Exercise set:
**A.** List every court case that the essay on Indian treaties below names by its title.
**B.** Carry the essay on Indian treaties below forward, starting right after its final sentence.

The Treaties in Our Dreams

Steve Russell

Like most Indians who give thought to our relationship with the United States, I dream of Indian treaties as sacred promises or, at least, what the Constitution says in so many words: “all Treaties made, or which shall be made, under the Authority of the United States, shall be the supreme Law of the Land; and the Judges in every State shall be bound thereby, any Thing in the Constitution or Laws of any State to the Contrary notwithstanding.”

Since my beloved Cherokee Nation has determined to abrogate a treaty with the United States, that dream has turned into a very scary nightmare. My grandmother taught me that what is good for the goose is just fine for the gander.

One of the favorite pastimes of Indian lawyers has always been disputing among themselves which US Supreme Court decisions are the worst of the worst for the interests of Indians. Walter Echo-Hawk recently wrote a book on his picks. I make some picks in a chapter of my book.

Two cases are often the scum rising to the top in this melting pot of ugliness.

Lone Wolf v. Hitchcock, holding that the US can abrogate treaties with the Indian nations based on a finding that abrogation is in our best interests.

Cherokee Nation v. Georgia, holding that we cannot bring original actions in the Supreme Court for treaty violations the way other nations can.

This backdrop of bad faith is the barb inside the famous words of Hugo Black that Indian lawyers call the all-purpose federal Indian law dissent: “Great Nations, like great men, should keep their word.”

The most potent political weapons in our arsenal have always been our treaties. For the most part, we kept our word and the United States did not. The Cherokee Supreme Court’s recent decision on the citizenship of the freedmen states flatly that we have not abrogated the treaty between the United States and the Cherokee Nation in 1866 containing the declaration that all “free colored persons” living in the Cherokee Nation or who returned within six months “shall have all the rights of native Cherokees.”

It neglects to tell us why this is not so, assuming it self-evident that we can stand outside history and separate the rights of citizenship from citizenship itself because it’s to our advantage almost 150 years later.

At the time, why did the United States care? Because the Cherokee slaves would otherwise be the responsibility of the Freedmen’s Bureaus.

Why did the Cherokee Nation not care? Because we had already freed the slaves as a matter of Cherokee law before the treaty was negotiated, and our “intruder problem” was white people taking our property (among other crimes) and hiding behind federal jurisdiction. What we wanted was respect for Cherokee law, and it was white people avoiding Cherokee law, not black people.

Didn’t the Cherokee people vote to abrogate the treaty? Not exactly, for two reasons.

First, the disenrollment of the freedmen was purposely presented at a special election rather than a general election to drastically limit the turnout to those who perceived they had a dog in the fight. Racial prejudice runs deep in rural Oklahoma, where Brown v. Board of Education was considered an unwarranted imposition of federal power, and a special election was calculated to attract the racist vote.

Listing:

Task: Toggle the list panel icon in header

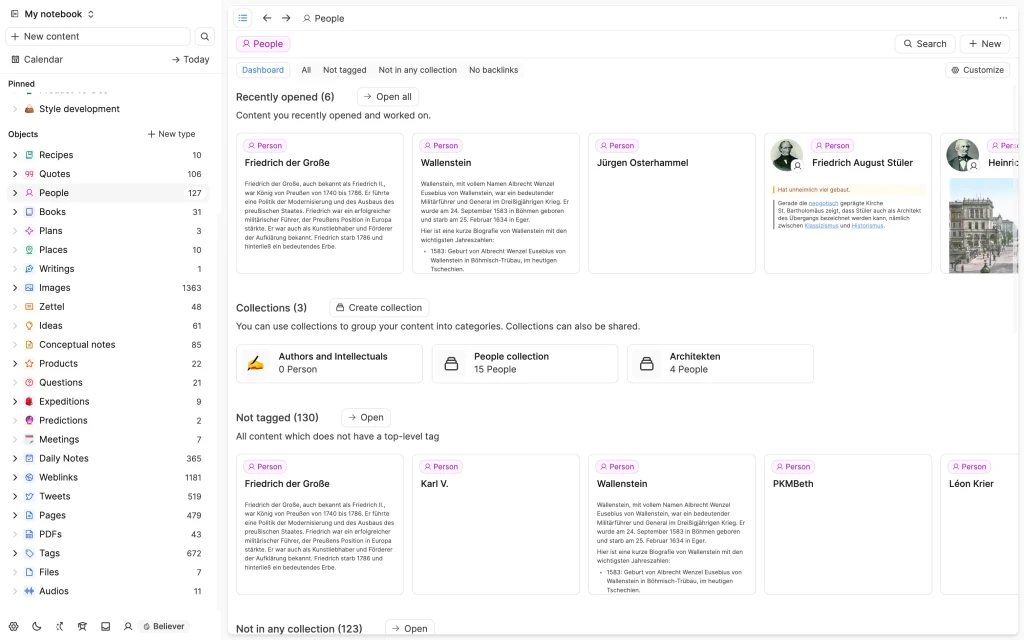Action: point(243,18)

...

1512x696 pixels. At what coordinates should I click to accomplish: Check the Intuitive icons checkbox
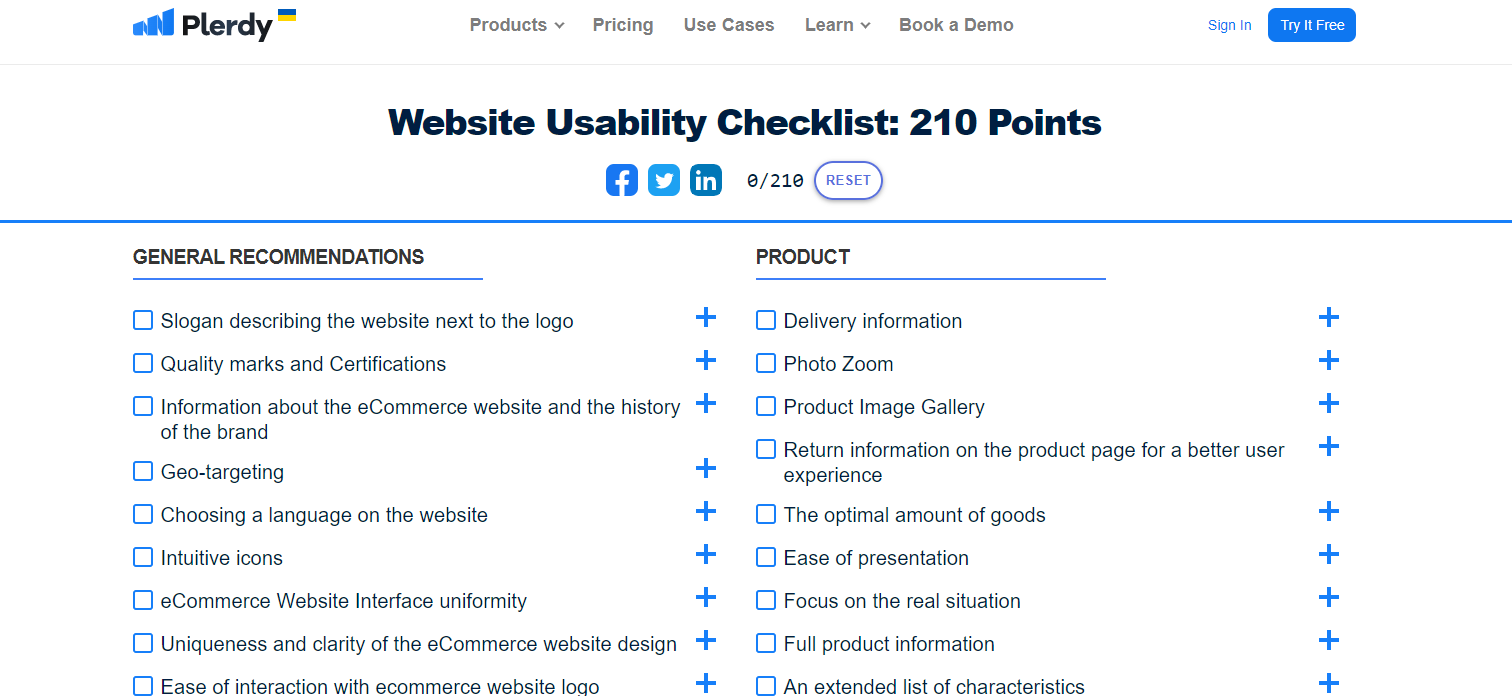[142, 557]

Task-by-task outputs:
**A.**
Lone Wolf v. Hitchcock
Cherokee Nation v. Georgia
Brown v. Board of Education

**B.**
Second, the same tribal leaders currently squirming over the cutoff of federal funds assured the voters that a treaty was not being abrogated. The voters cannot be accused of approving something they were specifically told was not at issue.

Then there is the argument that the treaty was invalid in the first place because it ended the hostilities in the Civil War, where the Cherokee fought on the losing side. This is simply nonsense, because treaties end most wars and the winner always has the whip hand.

A really dangerous argument thrown into the debate is known in lawyer Latin as tu quoque, “you do it, too.” That is, the treaty was already dead because the US had violated it in some respects.

Whether the treaty obligation exists now in light of changed circumstances is a valid question, and one that must be parsed carefully in the law of treaty abrogation, but no such parsing ever took place in any of the three branches of Cherokee government. There has only been denial and obfuscation.

In Lone Wolf v. Hitchcock, the US Supreme Court decided, essentially, that Secretary Ethan Hitchcock would be empowered to act in the best interests of the Kiowa over the expressions of that interest by the Kiowa Principal Chief. In history’s rear view mirror, we know that Chief Lone Wolf was right, but had Lone Wolf been wrong do a sovereign people not have a right to proceed to Hell in their own chosen hand basket?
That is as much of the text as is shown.